Is the sinful nature of mankind simply the fact that, in any set of circumstances, we are predisposed to take the worst course of action? Is the serpent just an allegory for the wicked thoughts which spring into our minds?
(Ignore me and I might go away!)
We've been doing some of this with our youth group. One lad said 'excuse me, but duh, snakes don't talk.'
Well, duh!
Enough with the duhs, already.
Interesting how you describe your friend. I believe the bible is the inspired word of God, but I don't think it's all the same literature. There are different categories within its pages. And sometimes I think (ooh, tangent approaching) that we over-sterilize the bible, trying to fit it into modern categories, instead of letting it be dynamic, powerful story made up of many voices. Truth told in many different ways.
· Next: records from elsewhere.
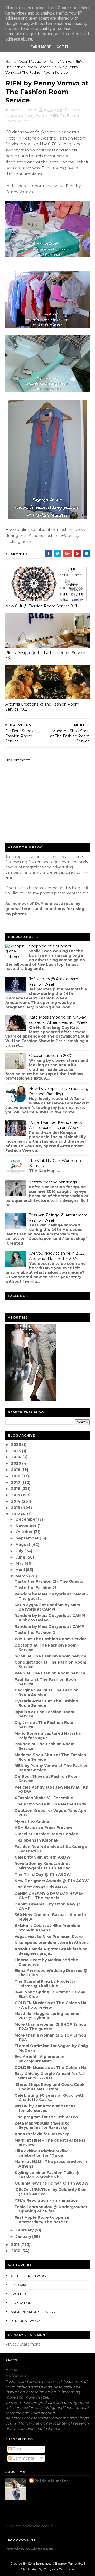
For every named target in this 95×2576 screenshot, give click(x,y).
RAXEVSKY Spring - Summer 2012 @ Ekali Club (50, 1994)
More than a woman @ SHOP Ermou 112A (50, 2037)
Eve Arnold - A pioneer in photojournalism (39, 2059)
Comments (23, 2458)
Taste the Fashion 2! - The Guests (49, 1581)
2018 (16, 1476)
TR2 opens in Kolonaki (37, 1840)
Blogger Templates (69, 2563)
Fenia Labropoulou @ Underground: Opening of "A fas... (51, 2209)
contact (74, 893)
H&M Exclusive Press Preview (44, 1827)
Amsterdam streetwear (33, 2312)
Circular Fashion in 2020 (51, 1055)
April (21, 1569)
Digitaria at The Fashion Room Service (45, 1724)
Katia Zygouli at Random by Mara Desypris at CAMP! (47, 1607)
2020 (16, 1463)
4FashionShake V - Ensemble (44, 1797)
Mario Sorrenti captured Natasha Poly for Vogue (48, 1735)
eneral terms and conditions (36, 908)
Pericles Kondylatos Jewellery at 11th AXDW (51, 1789)
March (22, 1576)
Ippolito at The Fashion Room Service (44, 1714)
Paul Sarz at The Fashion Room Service (46, 1681)
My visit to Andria (32, 1821)
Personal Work (25, 2321)
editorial (19, 2285)
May (20, 1563)
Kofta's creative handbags (53, 1182)
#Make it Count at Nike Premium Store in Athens (47, 1928)
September (28, 1538)
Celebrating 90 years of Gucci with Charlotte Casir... (49, 2097)
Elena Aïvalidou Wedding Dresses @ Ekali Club (51, 1972)
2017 (16, 1482)
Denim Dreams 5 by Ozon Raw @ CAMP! (47, 1906)
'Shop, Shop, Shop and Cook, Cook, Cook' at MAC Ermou (50, 2086)
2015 (16, 1494)
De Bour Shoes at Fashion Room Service (47, 1778)
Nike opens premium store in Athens (52, 1942)
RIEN (79, 61)
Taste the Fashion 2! (35, 1587)
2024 (16, 1457)
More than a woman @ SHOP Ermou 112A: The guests (50, 2026)
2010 (16, 2250)
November (26, 1525)
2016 (16, 1488)
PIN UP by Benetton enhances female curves (45, 2108)
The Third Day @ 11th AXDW (43, 1874)
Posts (17, 2449)
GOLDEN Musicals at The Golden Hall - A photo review (51, 2005)
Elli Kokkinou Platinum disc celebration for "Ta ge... (41, 2153)
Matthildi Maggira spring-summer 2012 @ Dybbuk (48, 2016)
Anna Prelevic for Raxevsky (42, 2133)
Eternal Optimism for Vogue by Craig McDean (51, 2048)
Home (10, 61)
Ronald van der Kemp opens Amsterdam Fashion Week (55, 1125)
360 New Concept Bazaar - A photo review (50, 1917)
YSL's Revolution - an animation (46, 2200)
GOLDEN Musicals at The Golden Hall (51, 2067)
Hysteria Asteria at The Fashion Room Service (46, 1703)
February (25, 2230)
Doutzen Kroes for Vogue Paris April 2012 (51, 1812)
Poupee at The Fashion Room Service (44, 1746)
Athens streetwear (29, 2276)
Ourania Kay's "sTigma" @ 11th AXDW (52, 2183)
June (21, 1557)
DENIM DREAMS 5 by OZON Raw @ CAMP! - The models (49, 1895)
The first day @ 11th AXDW (41, 1887)
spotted (18, 2294)
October (25, 1531)
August (23, 1544)
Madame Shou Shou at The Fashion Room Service (50, 1757)
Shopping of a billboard (50, 946)
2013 (16, 1507)
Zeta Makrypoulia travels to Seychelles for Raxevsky (42, 2125)
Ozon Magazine (32, 61)
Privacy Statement (22, 2344)
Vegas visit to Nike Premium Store (49, 1936)
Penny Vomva (60, 61)
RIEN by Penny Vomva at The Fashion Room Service (52, 1768)
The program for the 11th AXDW (46, 2116)
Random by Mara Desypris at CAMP (49, 1626)
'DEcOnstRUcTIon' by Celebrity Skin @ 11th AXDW (51, 2191)
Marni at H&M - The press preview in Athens (51, 2164)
I don't think you necessarily have to believe that a real snake was talking - it could feasibly be seen as a way of portraying it. Some people would say that the devil was talking through the snake, of course.
And the snake isn't the only talking animal in the bible - check out Balaam's donkey, granted the gift of speech in order to stop his master in his tracks. One of my lecturers used to say (and probably still does) that if God could speak through an ass, he can speak through anyone!
Anyway.
The tree? Well, I don't feel equipped to answer that one either. Your questions are my questions. Some might say - was the tree a literal tree or is it symbolising something? (Again, literal and symbolic don't always have to be opposites.)
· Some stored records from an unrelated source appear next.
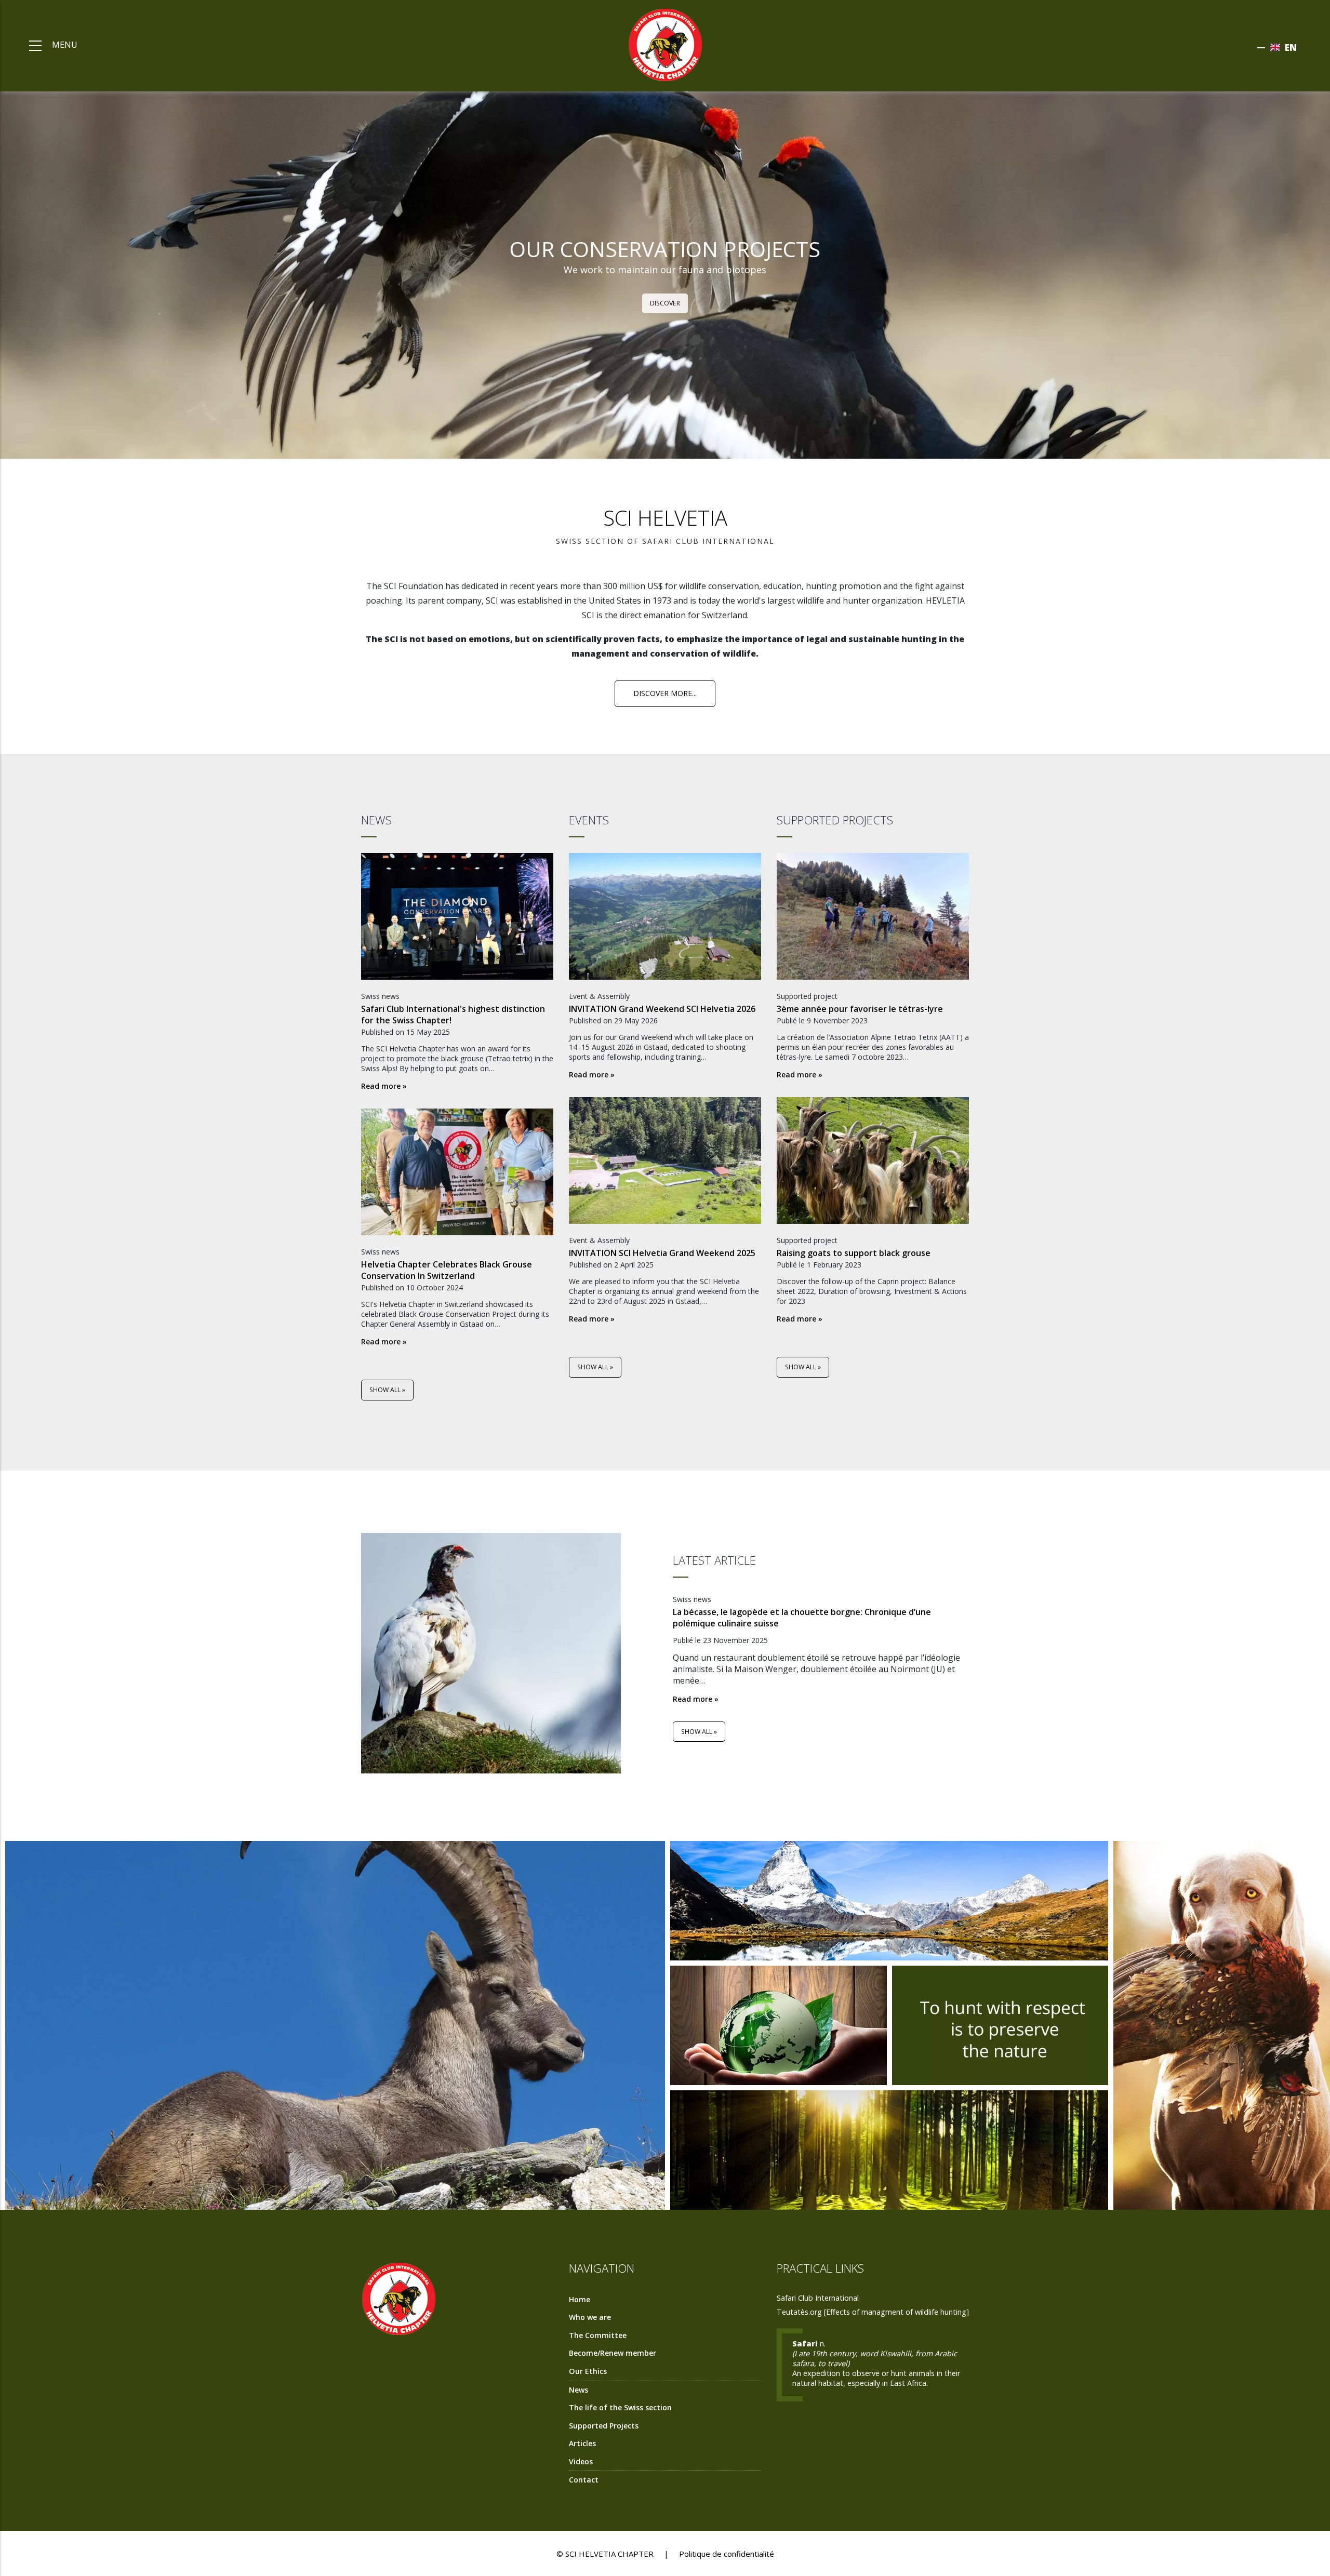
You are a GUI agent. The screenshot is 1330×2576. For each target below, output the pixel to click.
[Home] (665, 43)
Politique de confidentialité (726, 2553)
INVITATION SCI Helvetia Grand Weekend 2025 (662, 1253)
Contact (583, 2480)
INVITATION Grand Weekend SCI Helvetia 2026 (662, 1009)
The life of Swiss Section (1224, 2018)
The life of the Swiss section (620, 2407)
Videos (581, 2461)
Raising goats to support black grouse (853, 1253)
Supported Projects (604, 2426)
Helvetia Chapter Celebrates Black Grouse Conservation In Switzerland (446, 1270)
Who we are (590, 2317)
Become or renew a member (892, 1906)
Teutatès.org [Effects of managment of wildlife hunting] (873, 2312)
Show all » (387, 1389)
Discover (665, 303)
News (578, 2390)
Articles (582, 2443)
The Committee (892, 2155)
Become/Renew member (612, 2353)
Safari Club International (818, 2298)
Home (579, 2299)
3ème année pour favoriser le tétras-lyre (860, 1009)
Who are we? (337, 2018)
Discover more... (665, 693)
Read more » (384, 1086)
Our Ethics (781, 2030)
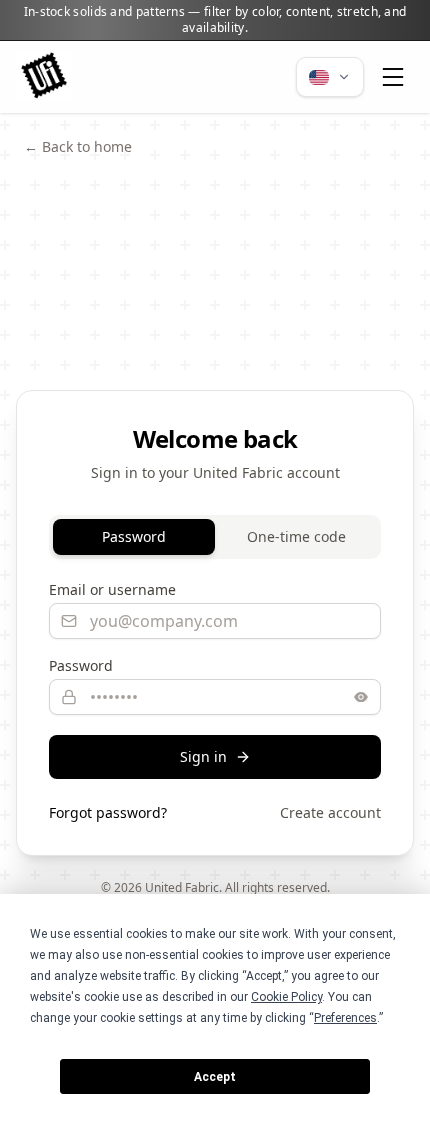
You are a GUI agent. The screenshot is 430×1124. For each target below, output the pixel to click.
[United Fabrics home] (44, 77)
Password (134, 536)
What does the tree really mean? Why is it there?
Ahhh, questions, questions. I've grown to take questions less as challenges and more interacting with the bible and what it means, enjoying the conversation.
I love 'em.
Doesn't mean I can answer them, however!!
However (nearly finished my ramble) we are all on different stages, all in different places. So I feel a responsibility to be sensitive to those who do find these questions unsettling, and have a less 'flexible' outlook.